Good thing I’m taking care of it with God now.
But I want to do it right not just because of that,
but for many reasons that I already know.
I was not loving my fellow human.
I was grieving the Holy Spirit.
I was gossiping.
I might have even caused strife.
I exposed someone else’s sin to another.
Love covers a multitude of sin.
There’s a long list and probably more things I’m not thinking of at the moment.
This is what I said to God, Lord, I am sorry for not being sorry.
Help me to be sorry.
I had to start there.
It has been a process.
I couldn’t just ignore what I had done.
It happened.
I don’t want things not clean and washed between me and God.
I want my sins cleansed and when I fail, I know I can trust Him to forgive me. That’s what He does.
If we confess our sins, He is faithful and just to forgive us our sins,
and to cleanse us from all unrighteousness. 1 John 1:9
When I couldn’t understand, I wanted to understand.

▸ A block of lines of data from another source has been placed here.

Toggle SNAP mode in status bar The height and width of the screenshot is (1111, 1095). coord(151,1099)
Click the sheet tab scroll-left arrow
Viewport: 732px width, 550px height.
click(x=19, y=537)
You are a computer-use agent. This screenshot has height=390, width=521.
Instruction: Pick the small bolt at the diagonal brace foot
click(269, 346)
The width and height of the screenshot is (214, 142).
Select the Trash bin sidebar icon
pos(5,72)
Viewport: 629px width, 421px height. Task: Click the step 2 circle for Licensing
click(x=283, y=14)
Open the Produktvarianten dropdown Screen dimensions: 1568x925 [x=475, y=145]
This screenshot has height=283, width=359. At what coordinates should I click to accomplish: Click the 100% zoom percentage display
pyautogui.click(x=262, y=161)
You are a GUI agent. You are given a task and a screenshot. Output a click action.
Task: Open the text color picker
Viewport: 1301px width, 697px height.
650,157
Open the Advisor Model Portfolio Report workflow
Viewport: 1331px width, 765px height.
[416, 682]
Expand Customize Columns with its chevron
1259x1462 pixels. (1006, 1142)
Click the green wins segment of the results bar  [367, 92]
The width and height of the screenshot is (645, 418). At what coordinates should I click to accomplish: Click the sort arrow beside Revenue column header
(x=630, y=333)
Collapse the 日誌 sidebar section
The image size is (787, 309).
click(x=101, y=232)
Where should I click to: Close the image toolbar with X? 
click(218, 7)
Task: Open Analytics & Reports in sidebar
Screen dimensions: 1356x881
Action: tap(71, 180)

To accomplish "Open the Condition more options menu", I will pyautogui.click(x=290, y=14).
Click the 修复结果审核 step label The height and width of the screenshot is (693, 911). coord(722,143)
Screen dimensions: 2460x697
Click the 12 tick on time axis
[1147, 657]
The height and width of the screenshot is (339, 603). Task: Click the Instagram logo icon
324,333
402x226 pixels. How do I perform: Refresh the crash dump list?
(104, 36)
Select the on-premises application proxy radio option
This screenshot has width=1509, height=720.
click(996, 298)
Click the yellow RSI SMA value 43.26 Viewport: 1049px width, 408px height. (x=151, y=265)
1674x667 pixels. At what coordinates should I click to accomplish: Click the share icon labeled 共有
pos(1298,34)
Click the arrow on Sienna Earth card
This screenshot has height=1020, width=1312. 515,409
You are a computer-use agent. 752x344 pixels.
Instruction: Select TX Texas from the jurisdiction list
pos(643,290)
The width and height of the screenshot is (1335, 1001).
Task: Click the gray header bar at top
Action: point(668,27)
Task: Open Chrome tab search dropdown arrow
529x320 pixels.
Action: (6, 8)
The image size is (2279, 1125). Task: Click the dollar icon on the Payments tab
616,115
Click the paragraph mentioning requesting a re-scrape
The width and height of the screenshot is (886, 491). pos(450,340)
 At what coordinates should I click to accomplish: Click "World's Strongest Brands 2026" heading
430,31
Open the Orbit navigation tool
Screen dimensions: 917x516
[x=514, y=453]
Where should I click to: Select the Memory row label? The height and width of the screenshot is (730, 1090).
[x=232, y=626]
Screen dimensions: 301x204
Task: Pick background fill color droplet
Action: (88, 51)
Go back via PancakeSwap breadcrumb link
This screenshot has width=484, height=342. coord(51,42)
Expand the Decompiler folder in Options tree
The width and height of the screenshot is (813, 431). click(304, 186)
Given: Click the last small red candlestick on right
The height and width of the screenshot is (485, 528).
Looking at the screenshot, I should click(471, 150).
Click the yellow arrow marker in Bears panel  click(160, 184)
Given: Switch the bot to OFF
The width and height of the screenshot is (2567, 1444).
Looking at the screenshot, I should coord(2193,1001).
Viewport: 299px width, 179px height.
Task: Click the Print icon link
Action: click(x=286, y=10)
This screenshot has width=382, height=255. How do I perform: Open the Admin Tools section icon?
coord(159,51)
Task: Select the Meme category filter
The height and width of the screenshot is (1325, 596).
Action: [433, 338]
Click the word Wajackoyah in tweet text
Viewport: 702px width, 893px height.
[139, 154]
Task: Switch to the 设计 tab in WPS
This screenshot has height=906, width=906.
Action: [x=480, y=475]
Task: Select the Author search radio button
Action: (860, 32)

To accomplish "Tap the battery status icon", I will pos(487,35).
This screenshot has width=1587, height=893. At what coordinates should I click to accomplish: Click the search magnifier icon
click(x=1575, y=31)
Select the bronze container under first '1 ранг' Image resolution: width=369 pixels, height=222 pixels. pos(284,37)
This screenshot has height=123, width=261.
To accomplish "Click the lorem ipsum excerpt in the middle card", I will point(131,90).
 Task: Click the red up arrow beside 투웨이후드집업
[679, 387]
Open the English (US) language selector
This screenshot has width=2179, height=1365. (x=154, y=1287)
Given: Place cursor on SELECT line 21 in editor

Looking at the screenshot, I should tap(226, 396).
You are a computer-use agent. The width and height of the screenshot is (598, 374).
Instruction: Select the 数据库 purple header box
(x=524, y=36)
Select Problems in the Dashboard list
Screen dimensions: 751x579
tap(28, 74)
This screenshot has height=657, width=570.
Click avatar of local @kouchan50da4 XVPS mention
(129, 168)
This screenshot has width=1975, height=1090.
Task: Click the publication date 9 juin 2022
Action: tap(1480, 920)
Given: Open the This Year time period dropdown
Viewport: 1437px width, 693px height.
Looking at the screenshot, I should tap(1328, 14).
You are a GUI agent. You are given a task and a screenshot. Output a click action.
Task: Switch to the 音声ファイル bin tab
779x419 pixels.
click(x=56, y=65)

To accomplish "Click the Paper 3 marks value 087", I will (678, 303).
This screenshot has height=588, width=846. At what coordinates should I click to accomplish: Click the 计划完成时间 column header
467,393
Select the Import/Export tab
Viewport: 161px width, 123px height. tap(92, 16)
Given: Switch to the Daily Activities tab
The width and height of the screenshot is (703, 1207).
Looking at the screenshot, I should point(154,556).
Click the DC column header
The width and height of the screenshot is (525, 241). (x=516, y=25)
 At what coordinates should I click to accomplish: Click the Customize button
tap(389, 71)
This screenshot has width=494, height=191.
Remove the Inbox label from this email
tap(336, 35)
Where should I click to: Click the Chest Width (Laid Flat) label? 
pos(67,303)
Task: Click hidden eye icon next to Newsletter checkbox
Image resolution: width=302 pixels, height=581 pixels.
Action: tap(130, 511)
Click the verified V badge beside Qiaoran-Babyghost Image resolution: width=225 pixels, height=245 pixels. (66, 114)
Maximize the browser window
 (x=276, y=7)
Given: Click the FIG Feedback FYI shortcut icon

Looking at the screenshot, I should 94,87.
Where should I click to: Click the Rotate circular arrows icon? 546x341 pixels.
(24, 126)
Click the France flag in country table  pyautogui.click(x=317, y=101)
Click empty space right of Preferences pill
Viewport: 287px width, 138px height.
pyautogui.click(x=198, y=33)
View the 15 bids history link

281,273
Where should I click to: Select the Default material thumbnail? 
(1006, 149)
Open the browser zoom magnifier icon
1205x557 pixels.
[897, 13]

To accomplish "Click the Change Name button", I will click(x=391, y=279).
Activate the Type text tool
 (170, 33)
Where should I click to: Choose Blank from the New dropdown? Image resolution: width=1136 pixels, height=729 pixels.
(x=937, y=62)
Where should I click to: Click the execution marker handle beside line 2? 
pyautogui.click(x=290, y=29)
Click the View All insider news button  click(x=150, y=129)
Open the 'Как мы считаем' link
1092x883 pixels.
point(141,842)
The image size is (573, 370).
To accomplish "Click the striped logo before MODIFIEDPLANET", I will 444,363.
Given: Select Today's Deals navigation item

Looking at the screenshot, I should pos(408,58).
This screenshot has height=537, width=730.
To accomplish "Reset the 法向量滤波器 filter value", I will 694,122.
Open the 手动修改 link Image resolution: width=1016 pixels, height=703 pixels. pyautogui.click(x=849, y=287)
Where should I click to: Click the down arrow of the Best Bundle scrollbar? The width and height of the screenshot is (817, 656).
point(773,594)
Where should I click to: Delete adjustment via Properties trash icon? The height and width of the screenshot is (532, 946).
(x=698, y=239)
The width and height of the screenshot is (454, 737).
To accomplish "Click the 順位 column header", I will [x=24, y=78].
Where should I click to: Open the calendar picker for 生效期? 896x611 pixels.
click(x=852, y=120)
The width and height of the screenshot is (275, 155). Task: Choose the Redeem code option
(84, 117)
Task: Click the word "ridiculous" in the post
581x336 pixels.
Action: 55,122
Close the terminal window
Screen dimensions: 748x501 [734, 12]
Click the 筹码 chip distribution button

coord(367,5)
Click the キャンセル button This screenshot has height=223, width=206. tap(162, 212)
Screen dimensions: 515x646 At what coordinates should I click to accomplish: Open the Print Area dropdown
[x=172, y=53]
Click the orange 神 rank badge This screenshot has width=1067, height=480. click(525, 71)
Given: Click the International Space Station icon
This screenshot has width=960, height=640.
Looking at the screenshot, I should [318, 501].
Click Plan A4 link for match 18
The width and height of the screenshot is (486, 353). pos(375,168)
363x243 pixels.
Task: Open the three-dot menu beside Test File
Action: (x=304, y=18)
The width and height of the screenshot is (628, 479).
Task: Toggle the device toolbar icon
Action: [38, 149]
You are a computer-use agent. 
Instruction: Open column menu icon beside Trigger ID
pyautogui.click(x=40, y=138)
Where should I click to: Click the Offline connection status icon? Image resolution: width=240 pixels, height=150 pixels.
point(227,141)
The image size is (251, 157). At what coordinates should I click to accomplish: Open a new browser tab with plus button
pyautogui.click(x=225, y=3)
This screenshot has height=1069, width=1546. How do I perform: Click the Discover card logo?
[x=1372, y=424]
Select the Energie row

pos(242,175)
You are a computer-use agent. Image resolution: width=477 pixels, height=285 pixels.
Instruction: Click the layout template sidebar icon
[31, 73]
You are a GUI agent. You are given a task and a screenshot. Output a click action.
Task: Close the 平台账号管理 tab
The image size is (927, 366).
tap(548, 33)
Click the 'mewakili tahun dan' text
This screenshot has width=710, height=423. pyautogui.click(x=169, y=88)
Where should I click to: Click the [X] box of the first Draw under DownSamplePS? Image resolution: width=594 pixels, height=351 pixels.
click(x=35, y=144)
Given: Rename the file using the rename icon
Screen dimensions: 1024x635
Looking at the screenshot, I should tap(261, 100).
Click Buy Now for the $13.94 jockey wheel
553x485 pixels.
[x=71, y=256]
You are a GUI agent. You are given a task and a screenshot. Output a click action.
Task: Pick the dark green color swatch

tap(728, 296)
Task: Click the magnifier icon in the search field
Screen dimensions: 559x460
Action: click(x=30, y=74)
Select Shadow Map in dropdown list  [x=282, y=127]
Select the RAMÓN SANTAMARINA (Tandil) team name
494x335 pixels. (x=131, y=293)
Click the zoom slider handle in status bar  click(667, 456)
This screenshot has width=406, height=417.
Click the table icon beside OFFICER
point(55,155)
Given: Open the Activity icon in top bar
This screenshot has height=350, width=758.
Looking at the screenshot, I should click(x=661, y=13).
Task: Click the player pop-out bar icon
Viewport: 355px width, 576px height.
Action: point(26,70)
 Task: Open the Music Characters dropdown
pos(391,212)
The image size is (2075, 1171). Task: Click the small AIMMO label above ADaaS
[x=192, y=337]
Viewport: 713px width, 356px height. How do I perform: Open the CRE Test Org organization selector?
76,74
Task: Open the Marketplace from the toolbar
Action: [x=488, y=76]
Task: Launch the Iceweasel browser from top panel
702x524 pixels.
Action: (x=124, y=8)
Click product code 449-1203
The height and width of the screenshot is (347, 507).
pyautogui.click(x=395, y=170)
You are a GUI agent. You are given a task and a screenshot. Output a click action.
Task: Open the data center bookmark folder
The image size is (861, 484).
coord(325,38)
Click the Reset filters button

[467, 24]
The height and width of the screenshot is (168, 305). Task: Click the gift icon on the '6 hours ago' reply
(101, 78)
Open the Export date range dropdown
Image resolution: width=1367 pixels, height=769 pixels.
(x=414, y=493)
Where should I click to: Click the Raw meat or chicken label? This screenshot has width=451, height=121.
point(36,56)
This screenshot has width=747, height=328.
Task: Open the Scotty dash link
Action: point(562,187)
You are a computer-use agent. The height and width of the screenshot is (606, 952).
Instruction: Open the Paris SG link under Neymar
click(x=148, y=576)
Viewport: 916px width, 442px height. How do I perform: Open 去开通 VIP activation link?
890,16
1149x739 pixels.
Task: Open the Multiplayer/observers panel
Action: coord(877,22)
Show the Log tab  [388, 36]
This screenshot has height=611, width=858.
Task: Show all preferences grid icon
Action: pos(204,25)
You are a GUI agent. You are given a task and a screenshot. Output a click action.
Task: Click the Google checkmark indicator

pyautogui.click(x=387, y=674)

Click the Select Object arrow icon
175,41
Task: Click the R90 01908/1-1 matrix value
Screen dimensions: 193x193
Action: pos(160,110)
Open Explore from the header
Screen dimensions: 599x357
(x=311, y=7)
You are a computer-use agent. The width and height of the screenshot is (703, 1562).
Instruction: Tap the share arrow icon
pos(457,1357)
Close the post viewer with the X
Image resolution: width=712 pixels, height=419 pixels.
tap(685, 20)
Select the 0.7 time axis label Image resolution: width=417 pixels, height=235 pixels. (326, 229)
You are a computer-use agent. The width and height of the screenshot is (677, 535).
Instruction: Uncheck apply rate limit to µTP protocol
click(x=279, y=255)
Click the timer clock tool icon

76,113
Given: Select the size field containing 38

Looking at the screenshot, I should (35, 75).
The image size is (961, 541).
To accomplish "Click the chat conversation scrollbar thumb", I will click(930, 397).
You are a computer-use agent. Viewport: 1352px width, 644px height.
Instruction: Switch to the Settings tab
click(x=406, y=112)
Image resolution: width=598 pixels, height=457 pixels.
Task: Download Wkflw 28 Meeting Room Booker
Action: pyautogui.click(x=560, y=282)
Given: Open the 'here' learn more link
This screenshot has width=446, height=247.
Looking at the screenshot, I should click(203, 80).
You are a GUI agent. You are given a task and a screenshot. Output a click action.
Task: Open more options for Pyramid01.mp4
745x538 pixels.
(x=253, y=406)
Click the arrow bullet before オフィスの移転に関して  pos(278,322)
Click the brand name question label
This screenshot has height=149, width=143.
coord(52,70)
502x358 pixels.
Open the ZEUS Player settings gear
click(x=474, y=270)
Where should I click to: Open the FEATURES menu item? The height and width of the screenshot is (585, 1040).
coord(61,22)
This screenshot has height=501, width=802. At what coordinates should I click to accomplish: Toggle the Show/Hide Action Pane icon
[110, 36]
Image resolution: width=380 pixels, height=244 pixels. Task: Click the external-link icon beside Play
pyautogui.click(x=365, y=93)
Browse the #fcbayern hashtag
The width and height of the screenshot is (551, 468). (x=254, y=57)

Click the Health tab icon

I wanted to realize how God saw things and to understand how I had hurt Him.
And. maybe how I had tempted the other person to think or feel negative feelings which she didn’t need to do.
All yucky stuff.
He that covereth his sins shall not prosper:
but whoso confesseth and forsaketh them shall have mercy. Proverbs 28:13
Lots of lessons in this instance.
Remembering our walk here needs to be in love, in God’s love, not our own.
Jesus is ever merciful.
He expects us to draw on His strength when we are weak
and to resist the devil.
He wants us to bring our failings and sins before Him
so that He can cleanse us and so we can be close to Him.
I could go on and on, but the point has been made.
A Prayer:
Jesus, help us to be sorry when we are not sorry so we can be more like You.
Scriptural References:
And the King shall answer and say unto them,
Verily I say unto you,
Inasmuch as ye have done it unto one of the least of these My brethren,
ye have done it unto Me.
Then shall He say also unto them on the left hand,
Depart from Me, ye cursed, into everlasting fire,
prepared for the devil and his angels:
For I was an hungred, and ye gave Me no meat:
I was thirsty, and ye gave Me no drink:
I was a stranger, and ye took Me not in: naked, and ye clothed Me not:
sick, and in prison, and ye visited Me not.
Then shall they also answer Him, saying,
Lord, when saw we Thee an hungred, or athirst, or a stranger,
or naked, or sick, or in prison, and did not minister unto Thee?
Then shall He answer them, saying,
Verily I say unto you, Inasmuch as ye did it not to one of the least of these,
ye did it not to Me.
Matthew 25:40-45
And grieve not the holy Spirit of God,
whereby ye are sealed unto the day of redemption.